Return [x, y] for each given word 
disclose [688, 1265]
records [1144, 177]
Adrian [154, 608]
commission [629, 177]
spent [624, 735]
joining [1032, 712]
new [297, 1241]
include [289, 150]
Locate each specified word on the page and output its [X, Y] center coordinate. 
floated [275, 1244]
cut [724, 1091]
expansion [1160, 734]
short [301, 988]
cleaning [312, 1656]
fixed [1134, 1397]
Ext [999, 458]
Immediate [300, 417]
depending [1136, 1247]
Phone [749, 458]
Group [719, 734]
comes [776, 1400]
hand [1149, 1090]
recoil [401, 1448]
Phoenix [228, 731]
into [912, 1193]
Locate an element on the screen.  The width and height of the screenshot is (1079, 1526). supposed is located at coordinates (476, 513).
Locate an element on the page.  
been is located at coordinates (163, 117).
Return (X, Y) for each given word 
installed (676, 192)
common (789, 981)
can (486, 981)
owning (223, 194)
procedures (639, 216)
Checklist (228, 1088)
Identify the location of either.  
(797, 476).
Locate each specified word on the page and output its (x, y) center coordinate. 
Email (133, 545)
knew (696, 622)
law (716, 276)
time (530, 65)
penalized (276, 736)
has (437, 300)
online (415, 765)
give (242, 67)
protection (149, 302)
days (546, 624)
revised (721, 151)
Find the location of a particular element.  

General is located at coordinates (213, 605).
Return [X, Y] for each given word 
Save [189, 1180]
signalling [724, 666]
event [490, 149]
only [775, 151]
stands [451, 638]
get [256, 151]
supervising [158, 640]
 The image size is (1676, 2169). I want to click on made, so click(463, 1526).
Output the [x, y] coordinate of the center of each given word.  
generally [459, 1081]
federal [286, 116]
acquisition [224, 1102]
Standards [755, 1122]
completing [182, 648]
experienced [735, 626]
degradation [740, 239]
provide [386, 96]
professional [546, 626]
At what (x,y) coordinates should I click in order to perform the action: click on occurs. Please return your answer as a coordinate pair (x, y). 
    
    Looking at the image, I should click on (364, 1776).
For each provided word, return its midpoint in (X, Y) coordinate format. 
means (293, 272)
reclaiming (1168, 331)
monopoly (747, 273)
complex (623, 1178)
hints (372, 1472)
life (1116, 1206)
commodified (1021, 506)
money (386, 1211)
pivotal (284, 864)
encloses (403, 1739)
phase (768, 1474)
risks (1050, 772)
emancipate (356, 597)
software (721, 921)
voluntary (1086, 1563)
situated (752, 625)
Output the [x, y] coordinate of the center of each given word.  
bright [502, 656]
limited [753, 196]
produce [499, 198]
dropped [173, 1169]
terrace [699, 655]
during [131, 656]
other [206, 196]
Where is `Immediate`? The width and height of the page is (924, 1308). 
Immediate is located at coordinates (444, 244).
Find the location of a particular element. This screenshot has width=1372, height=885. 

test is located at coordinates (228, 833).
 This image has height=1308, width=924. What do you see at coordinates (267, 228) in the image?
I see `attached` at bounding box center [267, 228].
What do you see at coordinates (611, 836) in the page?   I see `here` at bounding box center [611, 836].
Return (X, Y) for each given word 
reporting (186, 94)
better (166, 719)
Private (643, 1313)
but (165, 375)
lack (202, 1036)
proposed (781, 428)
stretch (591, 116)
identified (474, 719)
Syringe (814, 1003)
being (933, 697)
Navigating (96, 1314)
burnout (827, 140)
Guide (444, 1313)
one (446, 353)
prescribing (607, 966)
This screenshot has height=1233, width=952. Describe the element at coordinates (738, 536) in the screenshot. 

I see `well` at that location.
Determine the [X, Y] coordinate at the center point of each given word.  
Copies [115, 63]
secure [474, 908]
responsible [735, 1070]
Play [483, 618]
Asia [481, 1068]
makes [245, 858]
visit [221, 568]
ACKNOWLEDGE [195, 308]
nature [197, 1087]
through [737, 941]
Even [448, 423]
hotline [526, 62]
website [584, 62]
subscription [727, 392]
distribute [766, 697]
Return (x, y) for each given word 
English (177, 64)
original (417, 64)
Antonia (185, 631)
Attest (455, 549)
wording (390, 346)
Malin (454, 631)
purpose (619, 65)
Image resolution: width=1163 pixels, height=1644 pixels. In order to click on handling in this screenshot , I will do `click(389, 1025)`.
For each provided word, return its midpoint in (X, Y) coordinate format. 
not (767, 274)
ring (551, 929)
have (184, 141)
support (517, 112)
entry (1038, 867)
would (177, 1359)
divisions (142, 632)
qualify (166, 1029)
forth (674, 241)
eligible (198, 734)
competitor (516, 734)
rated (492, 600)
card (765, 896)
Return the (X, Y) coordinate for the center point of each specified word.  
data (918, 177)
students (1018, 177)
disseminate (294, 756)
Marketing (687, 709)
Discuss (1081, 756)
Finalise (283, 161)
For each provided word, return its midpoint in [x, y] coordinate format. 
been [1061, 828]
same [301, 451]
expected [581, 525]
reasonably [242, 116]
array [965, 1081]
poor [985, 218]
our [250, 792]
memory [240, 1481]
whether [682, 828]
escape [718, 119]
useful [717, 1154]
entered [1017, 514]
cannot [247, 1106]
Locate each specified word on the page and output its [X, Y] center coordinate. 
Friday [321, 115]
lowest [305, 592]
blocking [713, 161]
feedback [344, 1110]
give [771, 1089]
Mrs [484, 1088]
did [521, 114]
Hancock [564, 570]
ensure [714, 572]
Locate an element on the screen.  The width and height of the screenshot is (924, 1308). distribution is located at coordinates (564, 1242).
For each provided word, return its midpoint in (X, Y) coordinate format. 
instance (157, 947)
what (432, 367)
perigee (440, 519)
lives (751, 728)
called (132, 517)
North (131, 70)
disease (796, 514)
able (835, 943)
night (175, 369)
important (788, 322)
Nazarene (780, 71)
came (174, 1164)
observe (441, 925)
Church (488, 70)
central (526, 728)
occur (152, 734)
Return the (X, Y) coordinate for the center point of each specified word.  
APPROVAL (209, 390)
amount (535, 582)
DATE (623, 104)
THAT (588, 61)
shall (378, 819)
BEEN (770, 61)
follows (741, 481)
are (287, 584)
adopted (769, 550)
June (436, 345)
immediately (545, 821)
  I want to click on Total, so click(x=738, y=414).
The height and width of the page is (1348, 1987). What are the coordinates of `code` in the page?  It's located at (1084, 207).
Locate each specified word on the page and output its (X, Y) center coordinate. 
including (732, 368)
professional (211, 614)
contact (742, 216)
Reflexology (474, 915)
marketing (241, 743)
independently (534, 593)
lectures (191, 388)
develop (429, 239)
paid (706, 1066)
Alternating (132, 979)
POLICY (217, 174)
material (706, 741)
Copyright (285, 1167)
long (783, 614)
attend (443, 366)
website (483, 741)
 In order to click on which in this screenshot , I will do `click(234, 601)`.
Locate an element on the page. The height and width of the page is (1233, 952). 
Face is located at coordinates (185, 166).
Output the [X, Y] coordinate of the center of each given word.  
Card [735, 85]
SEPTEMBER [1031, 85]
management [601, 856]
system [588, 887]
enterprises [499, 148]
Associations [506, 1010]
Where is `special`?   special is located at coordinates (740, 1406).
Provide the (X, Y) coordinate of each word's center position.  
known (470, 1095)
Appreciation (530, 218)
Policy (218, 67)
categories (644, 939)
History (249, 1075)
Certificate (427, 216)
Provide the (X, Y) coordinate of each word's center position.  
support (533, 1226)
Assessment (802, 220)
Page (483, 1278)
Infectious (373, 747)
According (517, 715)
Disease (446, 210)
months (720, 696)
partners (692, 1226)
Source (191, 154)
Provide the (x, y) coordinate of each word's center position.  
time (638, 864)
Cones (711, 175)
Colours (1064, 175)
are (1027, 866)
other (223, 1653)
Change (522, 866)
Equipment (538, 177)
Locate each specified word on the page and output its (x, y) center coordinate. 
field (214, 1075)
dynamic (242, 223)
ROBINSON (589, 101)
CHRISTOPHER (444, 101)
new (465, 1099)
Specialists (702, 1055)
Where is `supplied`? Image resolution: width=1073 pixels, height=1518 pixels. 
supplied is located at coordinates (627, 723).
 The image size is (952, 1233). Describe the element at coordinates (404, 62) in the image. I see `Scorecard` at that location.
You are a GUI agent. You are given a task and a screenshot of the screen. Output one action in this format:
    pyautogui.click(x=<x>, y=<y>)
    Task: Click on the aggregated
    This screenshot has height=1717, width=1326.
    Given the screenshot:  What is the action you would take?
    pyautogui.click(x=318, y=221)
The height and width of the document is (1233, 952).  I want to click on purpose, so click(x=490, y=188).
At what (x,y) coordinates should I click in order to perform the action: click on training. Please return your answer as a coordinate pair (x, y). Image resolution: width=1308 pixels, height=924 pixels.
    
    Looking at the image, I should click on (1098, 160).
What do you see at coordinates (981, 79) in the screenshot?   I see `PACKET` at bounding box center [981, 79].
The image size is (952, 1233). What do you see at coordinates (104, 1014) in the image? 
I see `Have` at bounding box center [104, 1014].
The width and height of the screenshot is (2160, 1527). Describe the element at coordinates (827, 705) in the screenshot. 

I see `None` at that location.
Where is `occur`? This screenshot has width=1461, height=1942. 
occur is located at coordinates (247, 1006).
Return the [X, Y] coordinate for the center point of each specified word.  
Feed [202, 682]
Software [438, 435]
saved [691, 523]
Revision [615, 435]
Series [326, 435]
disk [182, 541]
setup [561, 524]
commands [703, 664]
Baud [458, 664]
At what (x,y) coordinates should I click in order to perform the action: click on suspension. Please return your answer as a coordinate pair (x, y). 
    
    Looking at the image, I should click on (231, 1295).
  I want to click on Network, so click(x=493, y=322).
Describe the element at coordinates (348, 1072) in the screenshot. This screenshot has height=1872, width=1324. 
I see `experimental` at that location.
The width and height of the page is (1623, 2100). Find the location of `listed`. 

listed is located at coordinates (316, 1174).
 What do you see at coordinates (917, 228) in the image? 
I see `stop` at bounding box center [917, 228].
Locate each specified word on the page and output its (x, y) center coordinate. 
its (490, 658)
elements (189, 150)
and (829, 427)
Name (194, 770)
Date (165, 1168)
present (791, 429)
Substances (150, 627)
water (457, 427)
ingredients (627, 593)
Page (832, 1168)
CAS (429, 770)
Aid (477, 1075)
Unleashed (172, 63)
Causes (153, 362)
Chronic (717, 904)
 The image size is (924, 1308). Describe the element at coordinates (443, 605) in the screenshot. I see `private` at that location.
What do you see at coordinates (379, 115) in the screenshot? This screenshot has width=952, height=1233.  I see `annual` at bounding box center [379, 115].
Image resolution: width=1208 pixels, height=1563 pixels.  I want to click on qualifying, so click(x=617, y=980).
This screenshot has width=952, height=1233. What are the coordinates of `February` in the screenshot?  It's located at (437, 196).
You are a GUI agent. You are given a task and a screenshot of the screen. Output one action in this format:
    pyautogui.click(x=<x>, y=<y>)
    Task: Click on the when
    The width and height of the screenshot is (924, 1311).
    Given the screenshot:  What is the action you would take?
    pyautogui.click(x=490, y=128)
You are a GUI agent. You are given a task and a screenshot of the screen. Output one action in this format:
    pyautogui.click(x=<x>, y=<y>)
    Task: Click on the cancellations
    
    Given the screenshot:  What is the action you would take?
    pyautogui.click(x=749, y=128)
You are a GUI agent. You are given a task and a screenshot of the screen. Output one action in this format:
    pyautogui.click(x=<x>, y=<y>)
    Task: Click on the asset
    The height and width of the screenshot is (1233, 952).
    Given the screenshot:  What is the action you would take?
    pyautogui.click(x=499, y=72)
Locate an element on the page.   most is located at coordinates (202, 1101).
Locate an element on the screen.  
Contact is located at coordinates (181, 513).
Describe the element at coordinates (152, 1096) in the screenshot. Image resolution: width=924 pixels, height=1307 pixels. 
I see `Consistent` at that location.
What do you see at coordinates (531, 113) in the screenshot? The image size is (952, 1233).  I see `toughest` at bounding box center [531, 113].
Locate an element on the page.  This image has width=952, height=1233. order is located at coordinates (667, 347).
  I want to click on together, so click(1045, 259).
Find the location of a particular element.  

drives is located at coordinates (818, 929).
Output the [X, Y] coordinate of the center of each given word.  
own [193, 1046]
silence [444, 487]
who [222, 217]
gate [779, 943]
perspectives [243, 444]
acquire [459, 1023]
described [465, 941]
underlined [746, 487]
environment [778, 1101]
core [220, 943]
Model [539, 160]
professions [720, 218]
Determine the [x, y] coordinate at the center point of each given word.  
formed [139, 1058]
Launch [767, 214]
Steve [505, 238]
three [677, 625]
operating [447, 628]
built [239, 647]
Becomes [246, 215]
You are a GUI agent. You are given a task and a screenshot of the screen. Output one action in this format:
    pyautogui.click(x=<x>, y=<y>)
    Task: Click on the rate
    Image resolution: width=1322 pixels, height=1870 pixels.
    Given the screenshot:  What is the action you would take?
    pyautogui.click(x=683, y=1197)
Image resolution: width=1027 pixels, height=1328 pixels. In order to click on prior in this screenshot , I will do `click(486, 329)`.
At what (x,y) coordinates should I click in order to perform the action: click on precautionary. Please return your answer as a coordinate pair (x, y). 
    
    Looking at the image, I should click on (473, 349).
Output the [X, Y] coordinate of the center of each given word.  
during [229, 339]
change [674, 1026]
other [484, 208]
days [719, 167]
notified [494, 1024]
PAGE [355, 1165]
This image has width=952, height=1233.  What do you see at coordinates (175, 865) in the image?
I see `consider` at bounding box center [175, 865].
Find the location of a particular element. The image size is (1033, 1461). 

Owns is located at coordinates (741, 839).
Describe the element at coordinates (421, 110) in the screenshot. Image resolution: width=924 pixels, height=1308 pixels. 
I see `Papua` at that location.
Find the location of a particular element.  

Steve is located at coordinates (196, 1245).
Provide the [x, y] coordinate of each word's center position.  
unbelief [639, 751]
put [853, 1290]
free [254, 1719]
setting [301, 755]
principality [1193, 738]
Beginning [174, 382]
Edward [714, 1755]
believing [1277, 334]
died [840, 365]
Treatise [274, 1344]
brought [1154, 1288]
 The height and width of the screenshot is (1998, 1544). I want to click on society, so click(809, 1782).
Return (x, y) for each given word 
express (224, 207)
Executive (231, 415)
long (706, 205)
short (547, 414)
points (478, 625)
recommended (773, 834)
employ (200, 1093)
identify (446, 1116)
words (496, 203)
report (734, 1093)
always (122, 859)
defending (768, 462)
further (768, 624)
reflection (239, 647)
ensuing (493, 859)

- **Written task**:
Pick out each line in the entries above that contains the word "Please", treating uppercase and lowercase letters as different.

- **Completed exercise**:
At what (x,y) coordinates should I click in order to perform the action: click on occurs. Please return your answer as a coordinate pair (x, y). 
At what (x,y) coordinates should I click in order to perform the action: click on training. Please return your answer as a coordinate pair (x, y). Image resolution: width=1308 pixels, height=924 pixels.
At what (x,y) coordinates should I click in order to perform the action: click on suspension. Please return your answer as a coordinate pair (x, y). 
At what (x,y) coordinates should I click in order to perform the action: click on precautionary. Please return your answer as a coordinate pair (x, y). 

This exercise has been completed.